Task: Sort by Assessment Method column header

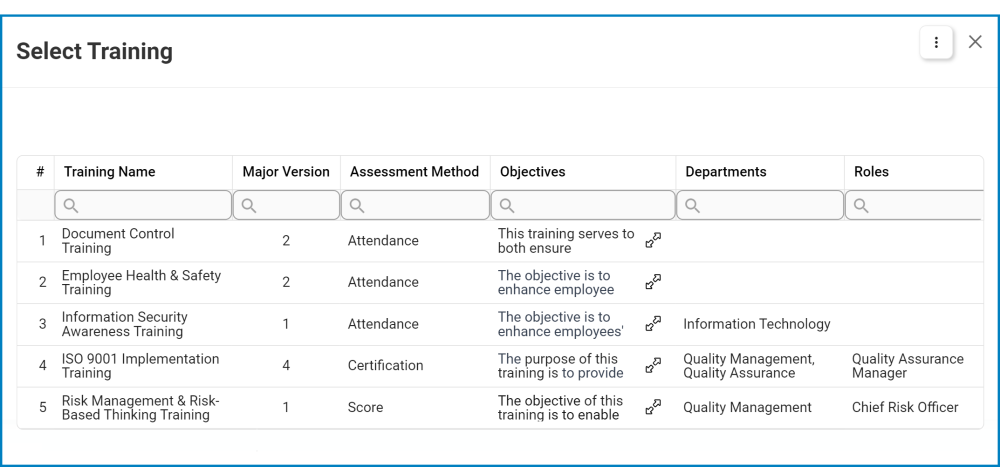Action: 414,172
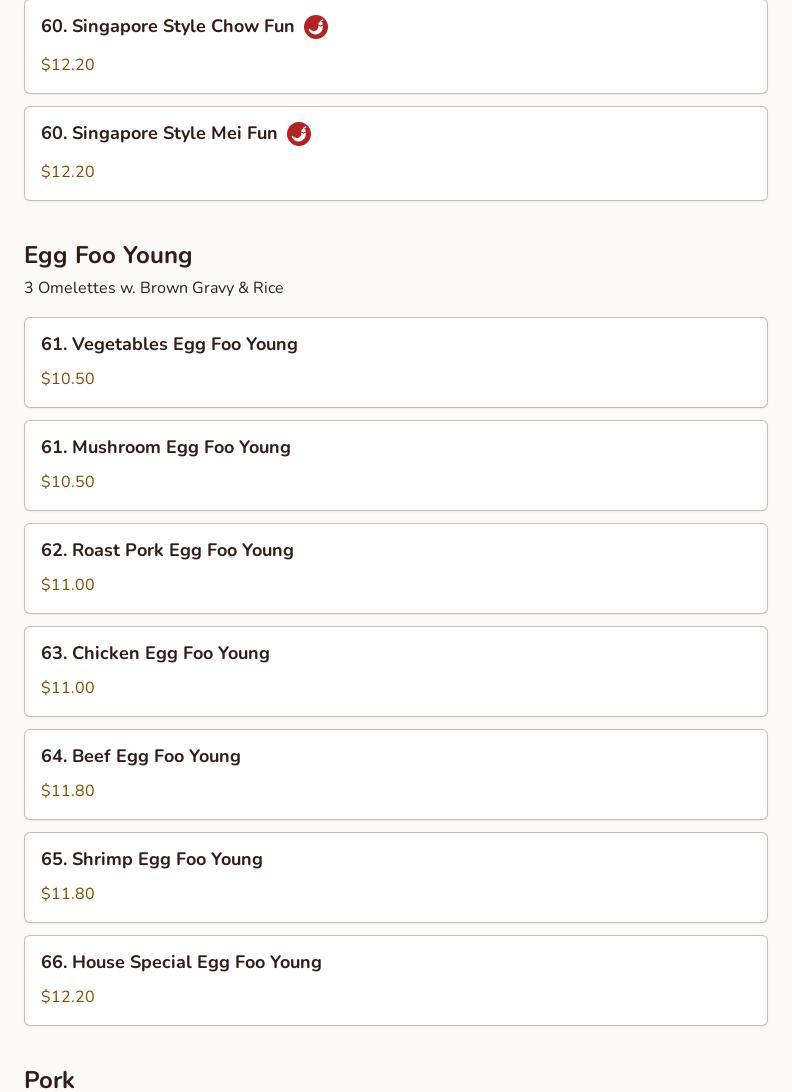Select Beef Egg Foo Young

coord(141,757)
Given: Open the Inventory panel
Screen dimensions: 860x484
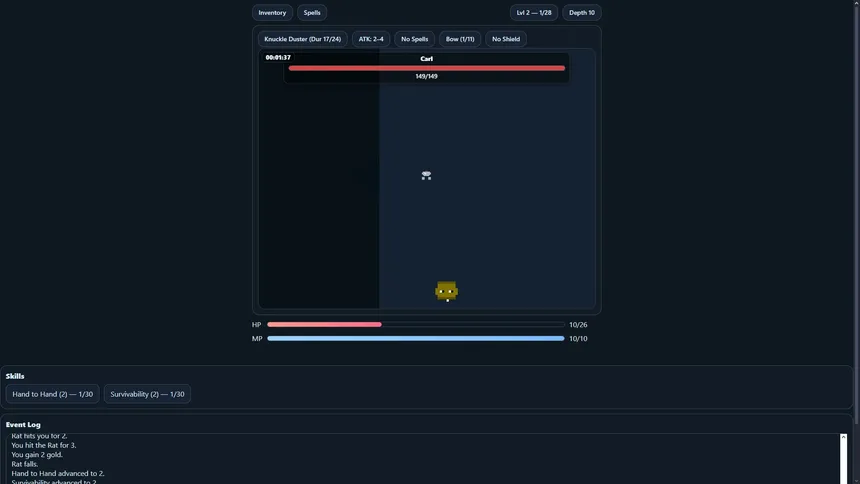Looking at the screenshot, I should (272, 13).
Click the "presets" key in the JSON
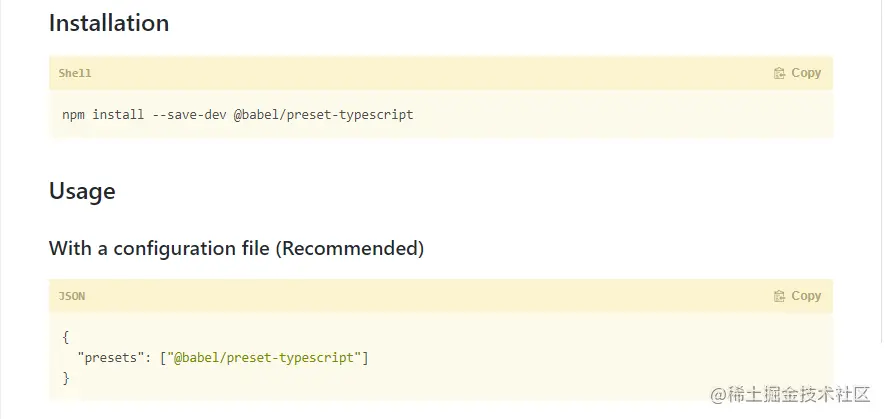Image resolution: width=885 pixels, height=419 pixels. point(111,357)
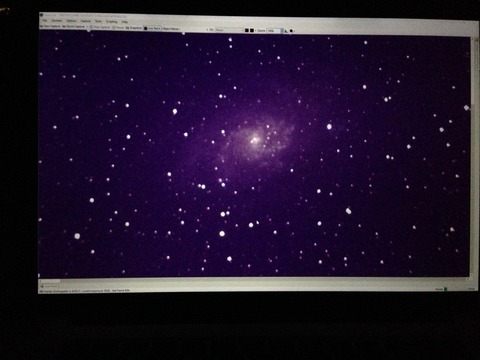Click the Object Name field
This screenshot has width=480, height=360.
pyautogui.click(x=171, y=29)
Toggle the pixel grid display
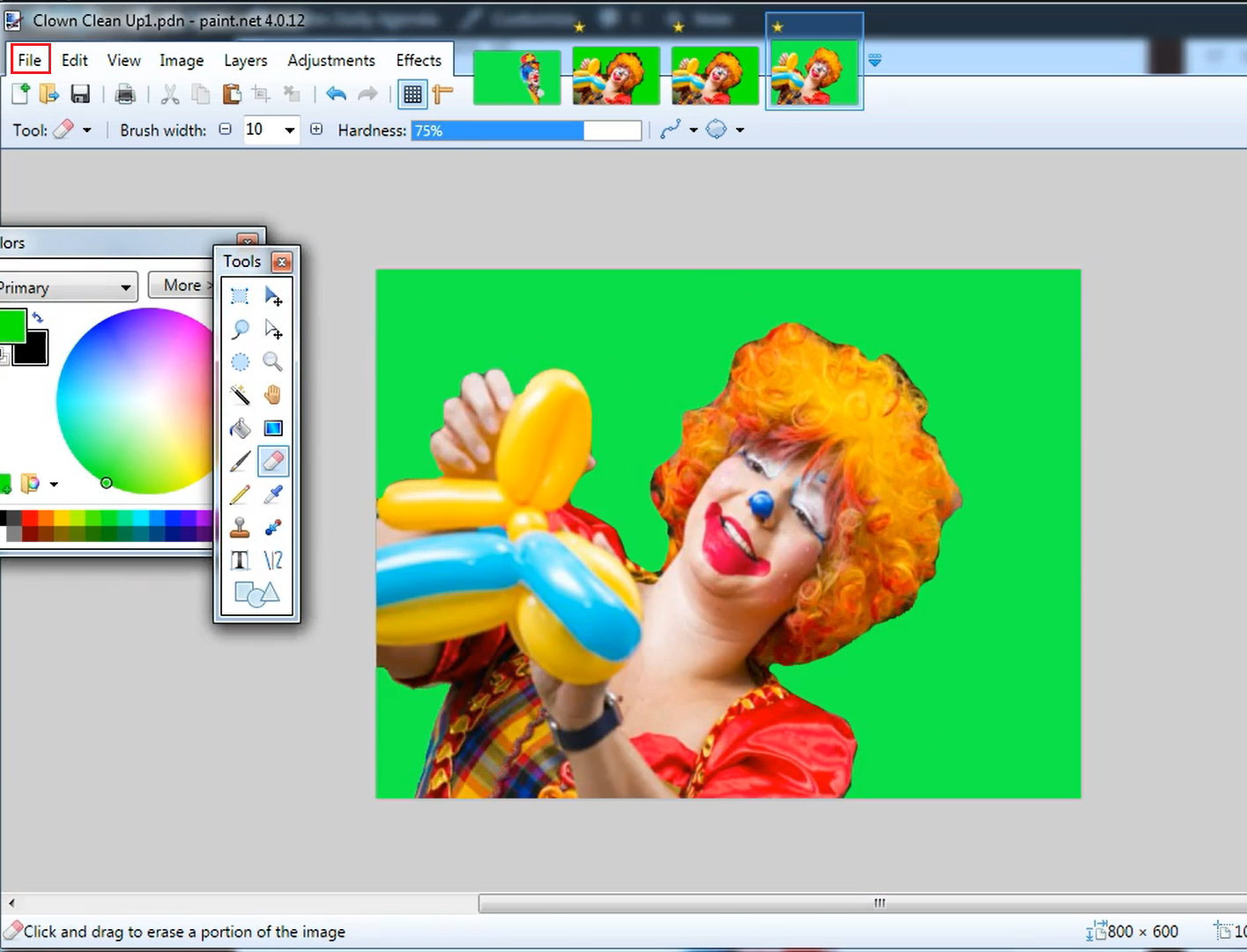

──────────────────────────────

* WHAT YOU NEED TO DO: Can you extract every line of the data above word for word, leaving the pictures out?

* SOLUTION FOR THIS PROBLEM:
Task: Sort by Assessment Method column header

Action: 414,172
Select Beef Egg Foo Young

coord(141,757)
Given: Open the Inventory panel
Screen dimensions: 860x484
Looking at the screenshot, I should (272, 13).
Click the "presets" key in the JSON
Image resolution: width=885 pixels, height=419 pixels. point(111,357)
Click the Object Name field
This screenshot has width=480, height=360.
pyautogui.click(x=171, y=29)
Toggle the pixel grid display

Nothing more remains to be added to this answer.